Multimodal Channel-Mixing: Channel and Spatial Masked AutoEncoder on Facial Action Unit Detection
Xiang Zhang, Huiyuan Yang, Taoyue Wang, Xiaotian Li, Lijun Yin

TL;DR
This paper introduces Multimodal Channel-Mixing, a novel early fusion masked autoencoder for facial Action Unit detection that improves multi-modal feature learning and surpasses existing methods.
Contribution
The paper proposes a new multi-modal reconstruction network with channel-mixing and masked autoencoding for robust AU detection, emphasizing early fusion and multi-modal learning.
Findings
Outperforms state-of-the-art baseline methods
Effective in learning robust multi-modal representations
Reduces channel redundancy and enhances fusion capabilities
Abstract
Recent studies have focused on utilizing multi-modal data to develop robust models for facial Action Unit (AU) detection. However, the heterogeneity of multi-modal data poses challenges in learning effective representations. One such challenge is extracting relevant features from multiple modalities using a single feature extractor. Moreover, previous studies have not fully explored the potential of multi-modal fusion strategies.
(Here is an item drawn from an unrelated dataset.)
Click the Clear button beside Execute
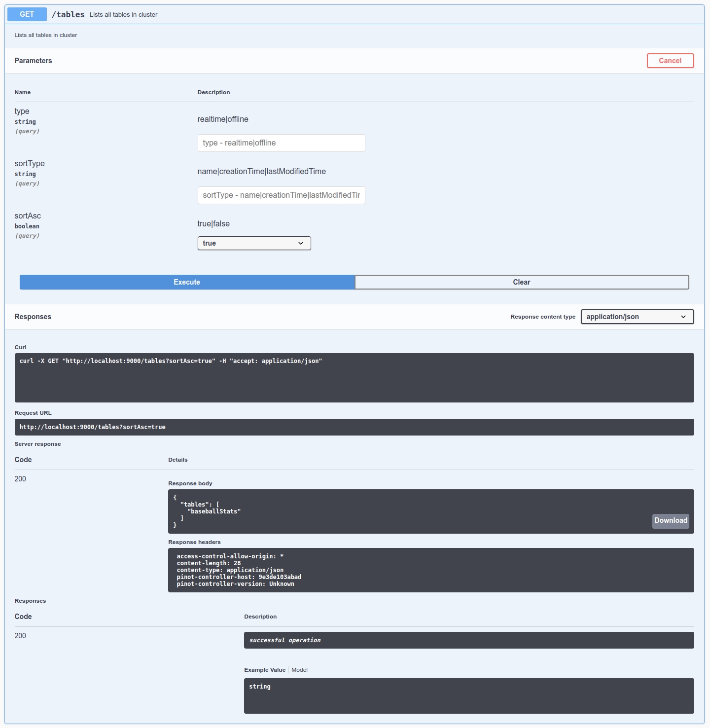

In contrast to the extensive work on late fusion, there are limited investigations on early fusion for channel information exploration. This paper presents a novel multi-modal reconstruction network, named Multimodal Channel-Mixing (MCM), as a pre-trained model to learn robust representation for facilitating multi-modal fusion. The approach follows an early fusion setup, integrating a Channel-Mixing module, where two out of five channels are randomly dropped.…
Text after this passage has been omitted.